[Word and element pointing rows]
>> START

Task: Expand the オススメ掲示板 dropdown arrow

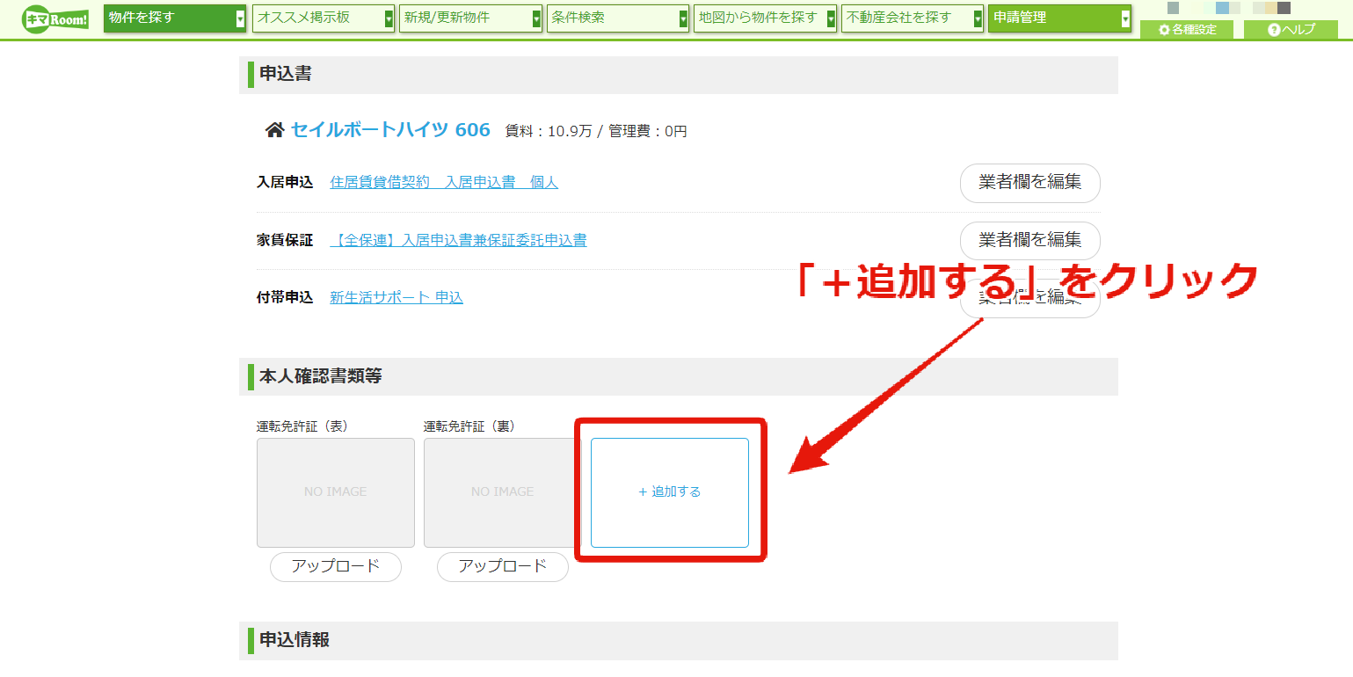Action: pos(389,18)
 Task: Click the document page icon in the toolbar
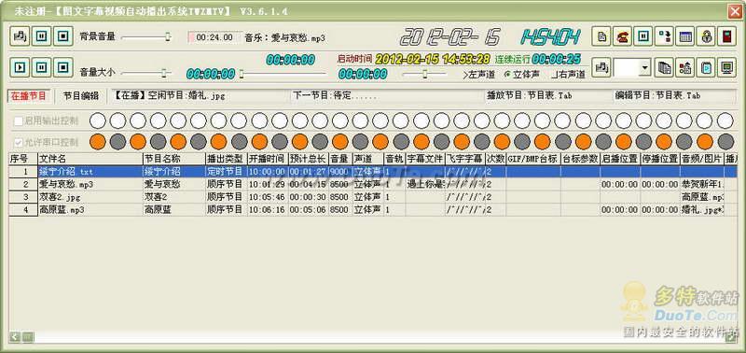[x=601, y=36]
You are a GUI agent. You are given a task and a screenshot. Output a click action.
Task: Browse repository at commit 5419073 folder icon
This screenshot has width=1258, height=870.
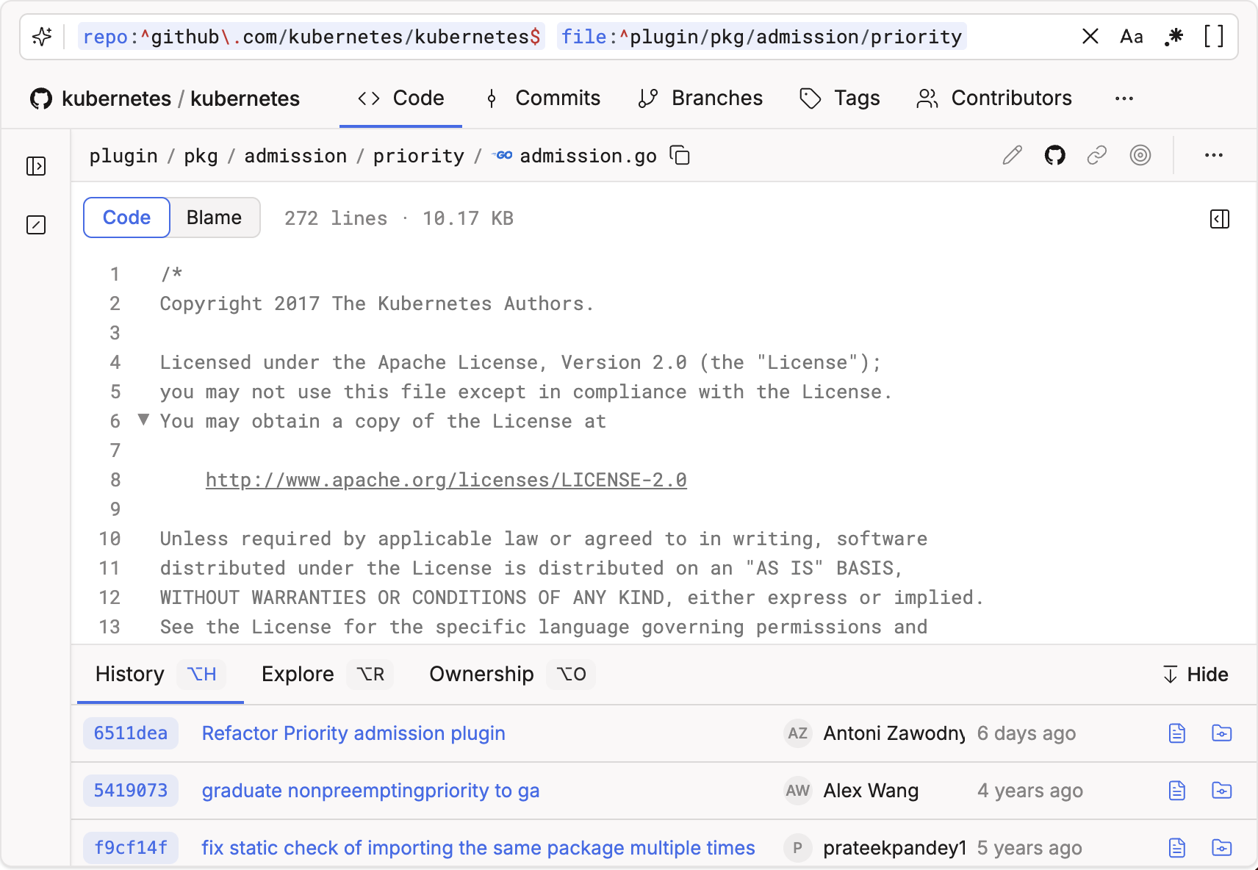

>> END

Copy out every row above, requests included, and offset each coordinate value in the answers by adding 122 to it. Leave the pictures out of your reply.

Task: Expand the オススメ掲示板 dropdown arrow

Action: pos(511,140)
 Task: Click the document page icon in the toolbar
[x=723, y=158]
You are a GUI agent. You are given a task and a screenshot. Output a click action.
Task: Browse repository at commit 5419073 folder icon
This screenshot has width=1258, height=870.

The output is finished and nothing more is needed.